I am interested in what others believe the schedule is.
Thanks
rodeo02
06-06-2004, 10:53 AM
Dealerships also vary in what they consider a "transmission service". Some just do an ATF exchange, some just drop the pan, replace the filter & replace whatever ATF was lost in the process. Some do both!
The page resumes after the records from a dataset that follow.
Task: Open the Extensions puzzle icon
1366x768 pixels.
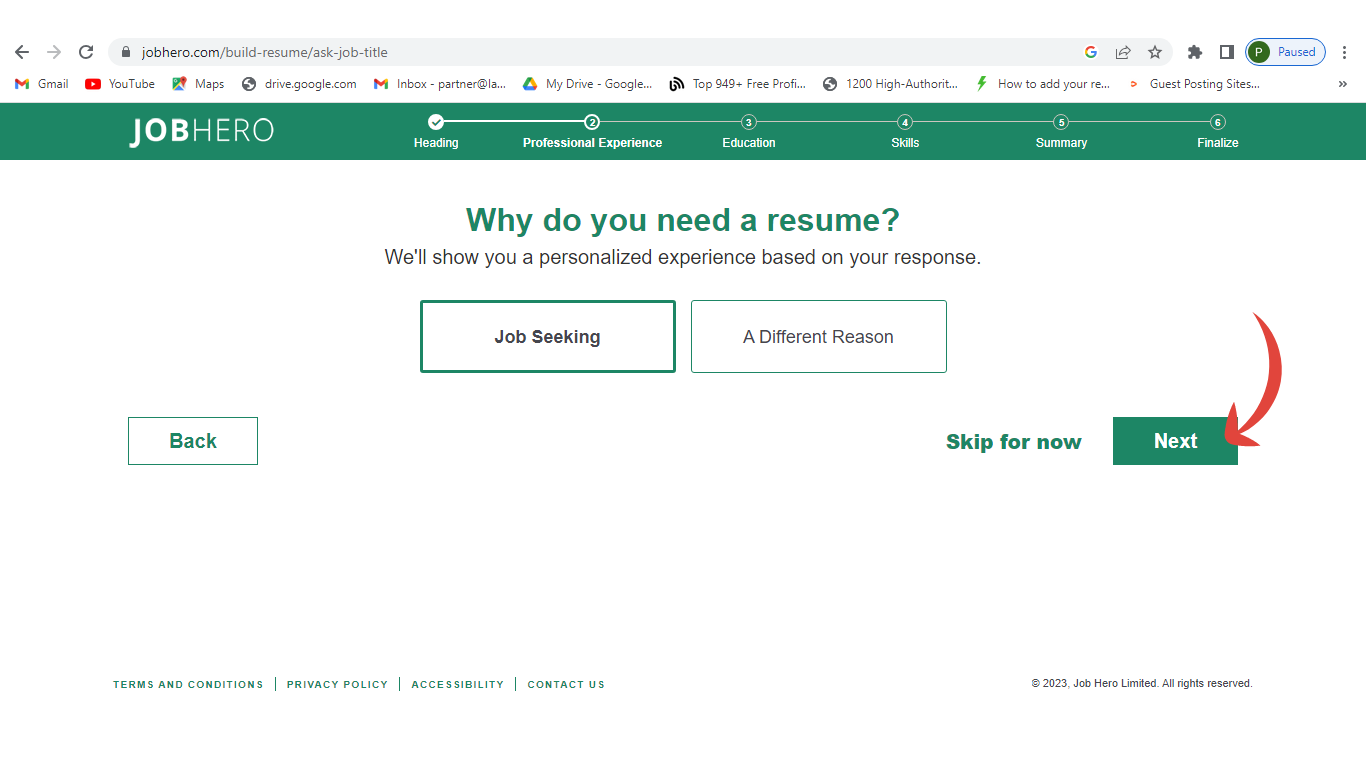Action: coord(1194,52)
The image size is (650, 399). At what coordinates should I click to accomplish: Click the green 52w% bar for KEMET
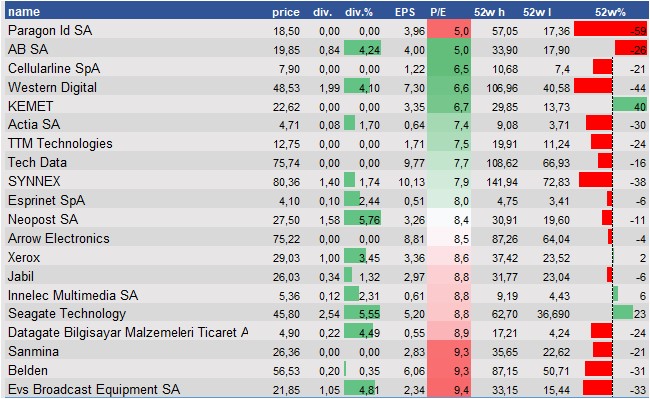(630, 105)
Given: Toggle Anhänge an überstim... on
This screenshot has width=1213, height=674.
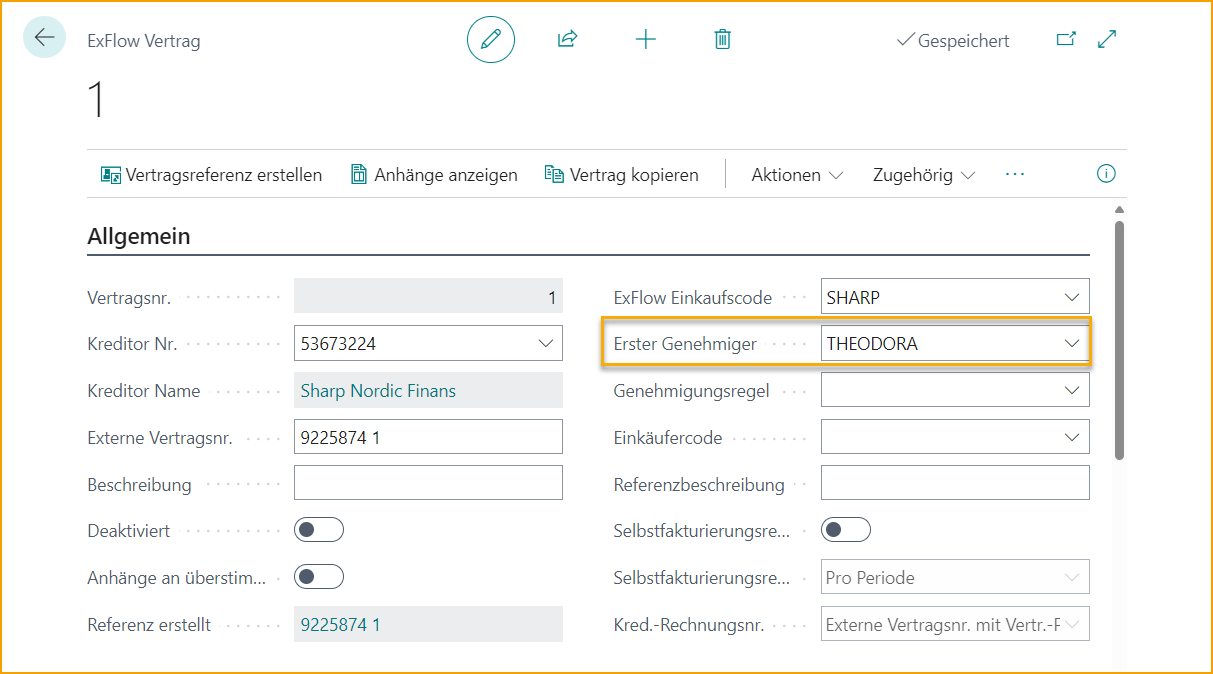Looking at the screenshot, I should (x=318, y=576).
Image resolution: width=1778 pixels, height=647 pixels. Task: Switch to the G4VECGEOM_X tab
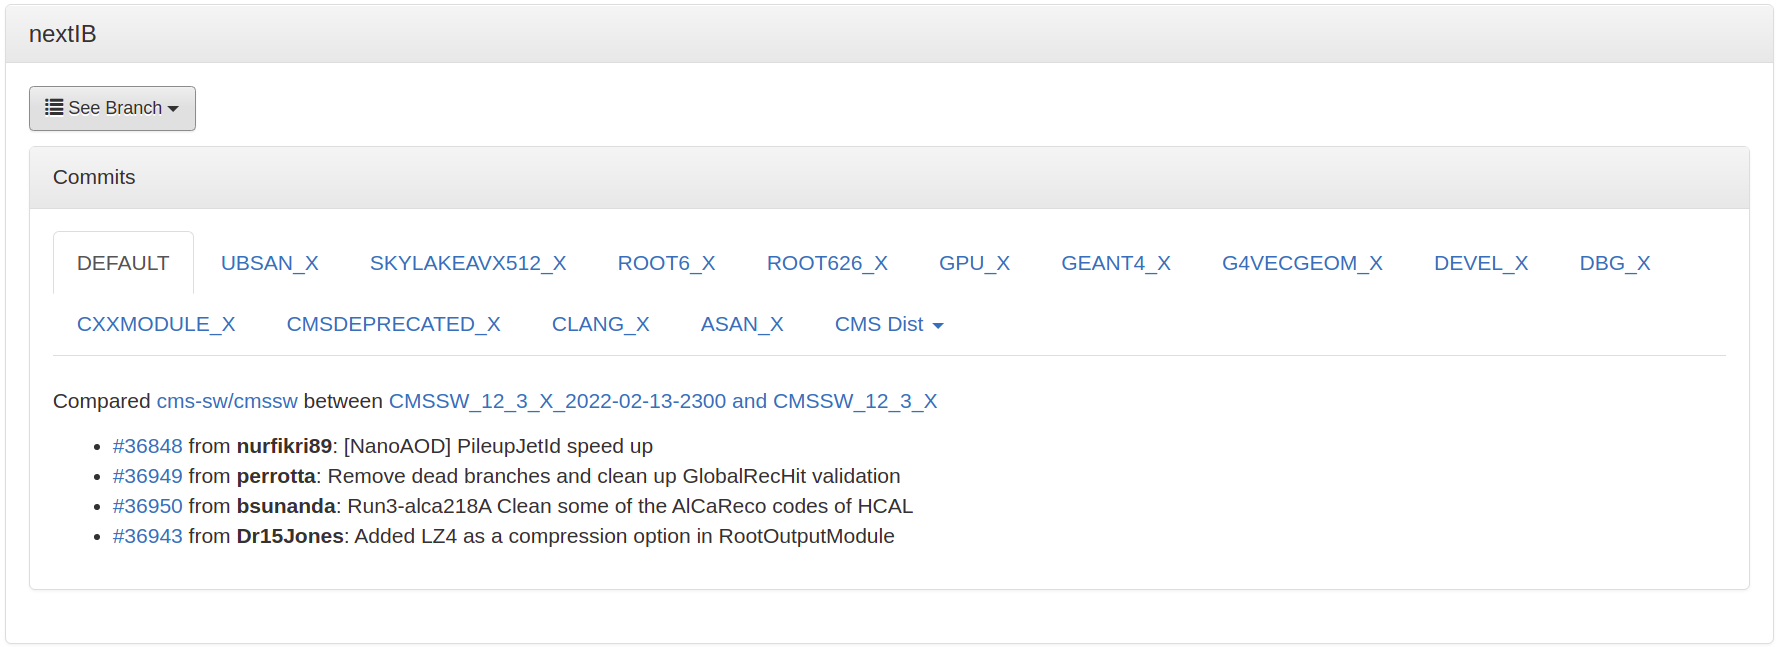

In my opinion, a yearly pump out/vac out of the pan thru the dipstick tube is all you need on the AX4S/AX4N. Maybe do a pan drop/filter change once in the trannies life.
G/luck
Joel
G/luck
Joel
ModMech
06-06-2004, 12:08 PM
Reading the Owner's guide/Service literature supplied with out '98 says 60,000 miles with NO FILTER change needed.
I would not trust a WWD (wrong wheel drive) A/T more than 30,000 between changes, and less if it idles a lot.
I would not trust a WWD (wrong wheel drive) A/T more than 30,000 between changes, and less if it idles a lot.
lewisnc100
06-07-2004, 07:32 AM
2000 Scheduled Maintenance Guide has it at 30k but again isn't specific on full flush or pan replacement. Since I installed my drain plug on the pan I just drain it every other oil change when I'm under there already, very easy and no mess.
ModMech
06-08-2004, 12:26 PM
That's a VERY good plan there Lewis.
road_rascal
06-12-2004, 03:11 PM
You may want to invest in a LiquidVac fluid suction pump. I suck out about 6 quarts of fluid out of the tranny in my '99 Taurus and '01 Windstar every year whether it needs it or not. Easy to do and it only takes about 30 minutes (being slow and putzy).
lewisnc100
06-14-2004, 07:42 AM
I've already got a fluid vac for changing fluids in my Mercruiser I/O and it works well for that, but for $3.99 and a little hassle to install a drain plug kit I think I'll stick with that route since I'm already there for the oil change. Really no effort and by the time I'm done with the oil filter the ATF is done draining about 5qts.
sahib
06-14-2004, 07:57 AM
for $3.99 and a little hassle to install a drain plug kit
What kind of "kit" is this that you speak of? Sounds like a good thing to do. Hate that ATF going everywhere but in the drain pan when removing the pan off the trans-axle. Where do you get it? I have welded a pipe bushing and plug into older models but lotsa messing around. A ready made kit might be the answer. Thanks. :smile:
What kind of "kit" is this that you speak of? Sounds like a good thing to do. Hate that ATF going everywhere but in the drain pan when removing the pan off the trans-axle. Where do you get it? I have welded a pipe bushing and plug into older models but lotsa messing around. A ready made kit might be the answer. Thanks. :smile:
lewisnc100
06-14-2004, 10:44 AM
Look at the bottom of this page for an example, I didn't buy this one, got one at Advanced Auto Parts but any auto parts place should have one. Just remove the pan and drill a 1/2" hole, then bolt it on. Just be careful where you place it that you have plenty of internal clearance.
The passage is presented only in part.